Re: Re: fix cost subqueryscan wrong parallel cost

From: "bucoo(at)sohu(dot)com" <bucoo(at)sohu(dot)com>
To: robertmhaas <robertmhaas(at)gmail(dot)com>
Cc: "Richard Guo" <guofenglinux(at)gmail(dot)com>, pgsql-hackers <pgsql-hackers(at)postgresql(dot)org>
Subject: Re: Re: fix cost subqueryscan wrong parallel cost
Date: 2022-04-20 14:00:46
Message-ID: 2022042022004640700325@sohu.com
Views: Raw Message | Whole Thread | Download mbox | Resend email
Thread:
Lists: pgsql-hackers

> Sure, but that doesn't make the patch correct.
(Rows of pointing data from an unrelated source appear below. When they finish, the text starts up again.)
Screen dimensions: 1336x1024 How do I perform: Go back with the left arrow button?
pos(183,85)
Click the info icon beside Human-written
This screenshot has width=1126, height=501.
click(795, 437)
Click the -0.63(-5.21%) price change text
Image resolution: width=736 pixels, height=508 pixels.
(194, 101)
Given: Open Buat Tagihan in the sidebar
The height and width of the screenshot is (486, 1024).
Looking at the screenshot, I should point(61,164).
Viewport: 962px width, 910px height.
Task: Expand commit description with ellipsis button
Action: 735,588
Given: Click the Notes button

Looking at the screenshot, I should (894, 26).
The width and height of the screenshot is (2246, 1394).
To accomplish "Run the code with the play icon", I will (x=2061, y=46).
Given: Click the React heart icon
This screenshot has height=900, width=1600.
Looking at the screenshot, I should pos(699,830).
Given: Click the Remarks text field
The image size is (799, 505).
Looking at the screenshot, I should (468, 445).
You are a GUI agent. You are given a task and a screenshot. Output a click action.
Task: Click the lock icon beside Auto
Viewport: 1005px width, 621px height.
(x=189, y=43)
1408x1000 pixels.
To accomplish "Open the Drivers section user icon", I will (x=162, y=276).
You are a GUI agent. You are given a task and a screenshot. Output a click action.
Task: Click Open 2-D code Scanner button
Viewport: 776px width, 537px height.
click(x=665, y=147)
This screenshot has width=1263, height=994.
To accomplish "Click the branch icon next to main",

The patch proposes
> that, when parallelism in use, a subquery scan will produce fewer rows
> than when parallelism is not in use, and that's 100% false. Compare
> this with the case of a parallel sequential scan. If a table contains
> 1000 rows, and we scan it with a regular Seq Scan, the Seq Scan will
> return 1000 rows. But if we scan it with a Parallel Seq Scan using
> say 4 workers, the number of rows returned in each worker will be
> substantially less than 1000, because 1000 is now the *total* number
> of rows to be returned across *all* processes, and what we need is the
> number of rows returned in *each* process.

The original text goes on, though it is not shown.